While I think it likely that the US equity market has peaked for this cycle and thus I guess has technically begun a bear market, I doubt that the real thrust of the bear market will begin until economic growth begins to slide.
I have argued, largely based on my trusty growth cycle indicator that this will likely begin in the second half of 2018. If true that would mean a probable recession in 2019. This remains by base case scenario.
Happily, at least someone agrees with me.
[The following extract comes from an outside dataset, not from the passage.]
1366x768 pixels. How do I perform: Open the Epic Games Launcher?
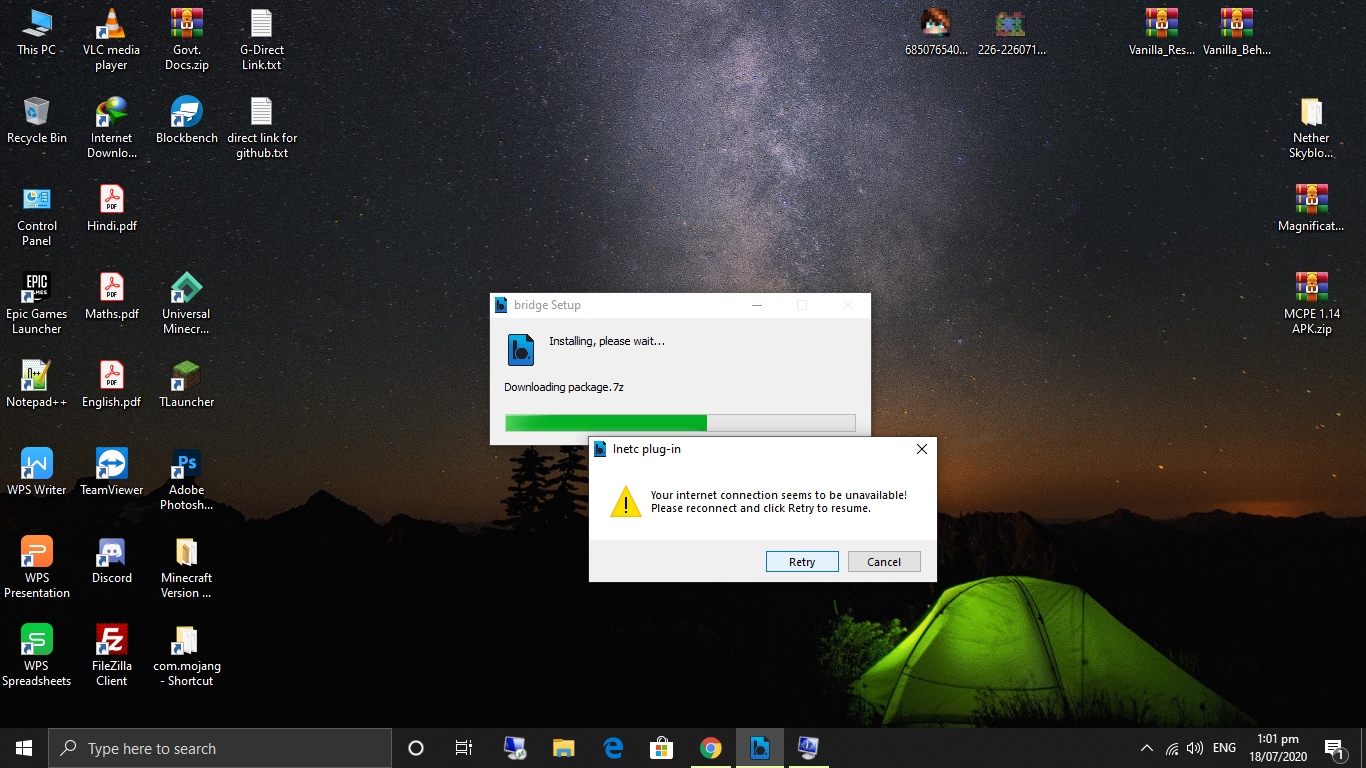pos(36,288)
The good folks at Guggenheim Investments have recently reported on a new fancy recession timing model they have developed which points to a probable recession in Late 2019 or 2020.
Those interested can find the link here: https://www.guggenheiminvestments.com/perspectives/macroeconomic-research/forecasting-the-next-recession
The chart showing their estimates is shown below.
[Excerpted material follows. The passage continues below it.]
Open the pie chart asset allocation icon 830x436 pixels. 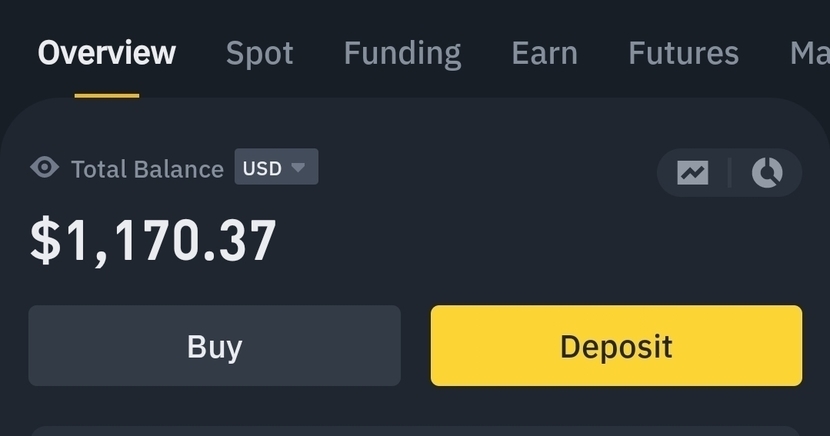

My own analysis suggests that the risk on the Guggenheim estimate is that the recession will come earlier than forecast, rather than later, but in principle I agree with them and it is nice to find someone who is thinking on the same plane.
If this scenario is broadly right, I expect the S&P will tend to enter a range-bound price action for the next 6 months or so because the S&P rarely suffers a sustained fall unless growth is genuinely weakening.
The prospect of a prolonged sideways move in the S&P would be an ideal environment for emerging market equities, offering something of a re-run of 2007. In fact, I think the price action is already mirroring that seen in the sharp market correction of July and August 2007.
I say this because the emerging market price correction, which began in late Jan, has demonstrated unusual equanimity. Confidence appears completely unshaken.
I see evidence of unbroken confidence in three events: (1) the market reaction to the evolving trade spat between the US and China; (2) the complete absence of any style rotation in the market; and (3) the resilience of market breadth.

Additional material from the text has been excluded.